# ? needles for treadle



## gwithrow

I need to know what kind of needles to put in a white treadle...and what kind for a singer 66 treadle? will regular schmetz work? or do I need to look for special ones...thanks..


----------



## featherbottoms

When I had my singer treadle I used regular sewing machine needles.


----------



## Tommyice

My treadle is a "Free" sewing machine (no, that's the name not the price) and it takes regular household needles with the flat back shank like Schmetz. I have seen them where they take a completely round shank needle. 

Do you have any of the original needles? I found an instruction book for the 66 online but it doesn't say what type of needle.

There is a good sub forum on Patternreview.com for sewing machines and there are alot of people speaking about vintage machines. Maybe you could find some info there?


----------



## Katskitten

gwithrow,

I've been using 90/14s in my Singer 66 Treadle.

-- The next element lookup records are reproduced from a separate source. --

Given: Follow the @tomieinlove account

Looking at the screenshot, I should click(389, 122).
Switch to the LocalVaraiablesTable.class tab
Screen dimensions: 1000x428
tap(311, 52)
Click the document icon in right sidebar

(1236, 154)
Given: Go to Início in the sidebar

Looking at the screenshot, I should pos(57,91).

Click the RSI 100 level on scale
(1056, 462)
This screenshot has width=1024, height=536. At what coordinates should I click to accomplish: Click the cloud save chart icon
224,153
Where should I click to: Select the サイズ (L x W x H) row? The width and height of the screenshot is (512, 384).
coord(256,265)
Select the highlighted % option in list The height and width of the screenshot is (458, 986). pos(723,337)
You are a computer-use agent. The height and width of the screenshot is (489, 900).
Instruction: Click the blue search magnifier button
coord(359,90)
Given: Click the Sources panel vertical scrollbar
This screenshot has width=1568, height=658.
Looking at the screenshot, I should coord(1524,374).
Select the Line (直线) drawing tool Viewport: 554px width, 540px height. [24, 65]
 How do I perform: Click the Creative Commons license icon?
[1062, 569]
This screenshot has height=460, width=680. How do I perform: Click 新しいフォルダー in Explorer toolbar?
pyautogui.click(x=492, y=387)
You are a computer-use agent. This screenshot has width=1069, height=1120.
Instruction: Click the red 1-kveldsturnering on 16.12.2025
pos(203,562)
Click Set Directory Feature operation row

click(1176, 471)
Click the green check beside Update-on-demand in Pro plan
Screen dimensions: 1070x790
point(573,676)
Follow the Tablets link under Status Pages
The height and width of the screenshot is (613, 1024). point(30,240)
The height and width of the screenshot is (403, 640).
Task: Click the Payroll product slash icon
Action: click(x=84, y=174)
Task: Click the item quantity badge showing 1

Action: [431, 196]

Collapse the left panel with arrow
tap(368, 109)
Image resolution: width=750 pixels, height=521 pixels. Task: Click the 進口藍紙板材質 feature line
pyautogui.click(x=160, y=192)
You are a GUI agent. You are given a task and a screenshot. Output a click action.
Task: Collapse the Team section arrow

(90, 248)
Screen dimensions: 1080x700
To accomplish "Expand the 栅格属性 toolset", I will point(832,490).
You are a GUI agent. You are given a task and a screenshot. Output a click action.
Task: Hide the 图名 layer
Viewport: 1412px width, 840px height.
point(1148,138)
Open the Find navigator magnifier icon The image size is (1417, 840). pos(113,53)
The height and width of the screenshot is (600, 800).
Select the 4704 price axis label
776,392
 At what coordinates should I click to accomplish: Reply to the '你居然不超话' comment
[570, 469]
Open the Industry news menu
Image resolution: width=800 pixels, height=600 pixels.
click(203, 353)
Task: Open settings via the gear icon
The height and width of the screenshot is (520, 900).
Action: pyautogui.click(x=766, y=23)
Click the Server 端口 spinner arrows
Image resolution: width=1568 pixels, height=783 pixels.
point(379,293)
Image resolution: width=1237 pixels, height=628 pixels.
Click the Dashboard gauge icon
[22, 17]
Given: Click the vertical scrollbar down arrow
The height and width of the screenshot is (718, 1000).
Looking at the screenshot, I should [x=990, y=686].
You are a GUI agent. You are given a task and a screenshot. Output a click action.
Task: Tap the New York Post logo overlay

They work just fine for things up to three layers of denim. 

Somewhere in my searching I found a site that had an old needle / thread chart. I can't find it now but I'll keep looking and post it when I find it. Also I'll dig through some of my owners manuals and see if any of them have such a chart.

Leslie,
My original Singer Mdl 66 owners manual says the needle chart is on page 41. But everything past page 36 is missing. My reprint from Singer stops at page 28 I think and is of no help.

I have a FREE machine too. It's an electric in a large round topped wood case. Runs good but the wiring is a Rube Goldberg nightmare and I have to rewire it before I can safely use it. 

Joe


----------



## Katskitten

I found it! Whooo hoooo!

Here's the needle / thread chart I found:
http://www.sewingonline.co.uk/charts/

Hope that helps you. I've already learned something from it.

Joe


----------



## ErinP

A 66 is one of the standards by which bobbins/feet/needles are classified. (That is, if you go into your local store, "66" will be one of the types of bobbins you can get. Most machines AREN'T 66s of course, but they still take that size of bobbin). 

Needles are the same way. 
Singer standardized *very* early. Any needle you pick up will most likely work.


----------